Ida Isoardi ha sottolineato alcuni passaggi dell’intervista che fotografano bene l’uomo e l’artista:
la sua riservatezza e la sua modestia: definito da Breton l’uomo più intelligente del XX secolo, dichiara “faccio fatica a crederlo” e “per cominciare bisogna dare alla parola intelligente il senso che aveva per chi l’ha detto”;
il disinteresse per qualsiasi forma di pubblicità per sé e per la sua opera: amava starsene appartato nei suoi sobri studi in Francia e negli USA. Ciò non significa che non abbia frequentato i gruppi d’avanguardia (“quando mi interessavano ho cercato di capirli e perfino di servirmene … ne sono stato influenzato, come tutti d’altra parte”), tuttavia la sua rimane una ricerca totalmente individuale;
la sua parsimonia: un corpus di opere tutto sommato esiguo, con tempi lunghi di realizzazione, tutto l’opposto di certa bulimia contemporanea. Dice a proposito del ready made: “So che c’è un rischio, è la facilità con la quale si può realizzare e, di conseguenza, produrre una decina di migliaia di ready made l’anno diventa piuttosto monotono e seccante. Perciò la parsimonia nella produzione è raccomandata come metodo.”;
la sua totale estraneità nei confronti dei luoghi comuni sull’arte: “Fa parte di quelle occupazioni dell’umanità che non sono di primaria importanza … soprattutto oggi che è diventata completamente esoterica e che tutti dipingono quadri, tutti li comprano, tutti ne parlano. Mi chiedo se tutto questo sia valido dal punto di vista di un approfondimento del pensiero”; oppure: “l’arte vive e muore come chiunque” con l’aggiunta che, quando muore, entra nella storia dell’arte dove “il caso gioca un grosso ruolo”;
la sua seriosa ironia che lo porta a dire “mi sono servito dell’arte come modus vivendi”. Si veda anche questo passaggio, vera lezione di vita per tutti: “Ritengo che [il gioco] sia la sola forma di allegria possibile in una vita che spesso allegra non è … Considero l’umorismo un elemento importante della vita. Al contrario la tristezza, il dolore non sono per niente necessari, in fondo non hanno ragione d’esistere, ma la gente si sente obbligata a piangere piuttosto che a ridere”.

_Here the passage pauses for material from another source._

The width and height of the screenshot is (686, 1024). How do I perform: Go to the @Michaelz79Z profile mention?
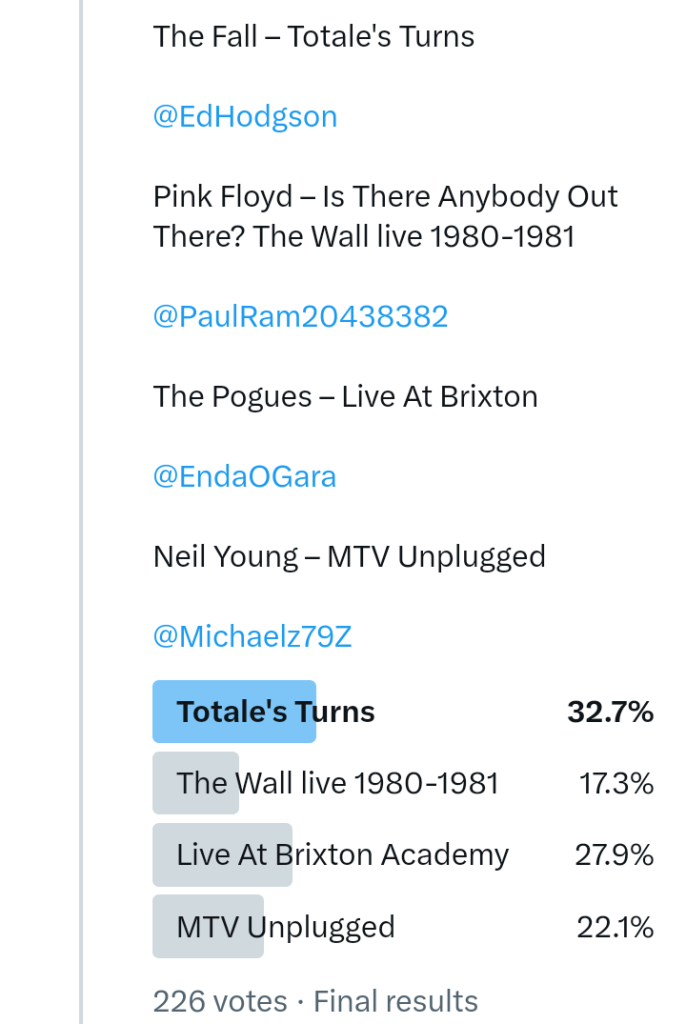tap(252, 637)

In chiusura dell’incontro Ida Isoardi si è soffermata su due capolavori dell’artista, il “Nudo che scende le scale n.2”, del 1912 e il “Grande vetro” (1915 -1923). Se nel primo è condensato tutto il percorso delle avanguardie ed il loro fulmineo superamento con la creazione di un corpo-congegno meccanico perfettamente funzionante, il secondo si presenta fin dal titolo come un enigma. La relatrice, senza entrare nelle tante letture interpretative e nel rispetto della volontà dell’artista (“io non ho nulla da dire, io ho fatto qualcosa, sta al pubblico il compito di occuparsene, di decidere la sopravvivenza o la scomparsa della cosa”), ha acutamente colto l’aspetto chiave dell’opera, vale a dire un discorso sull’eros platonicamente inteso come aspirazione all’androgino: ma Duchamp sa bene che il mondo femminile, indicato nella parte alta del “vetro”, e quello maschile reso nella parte bassa non sono destinati a congiungersi.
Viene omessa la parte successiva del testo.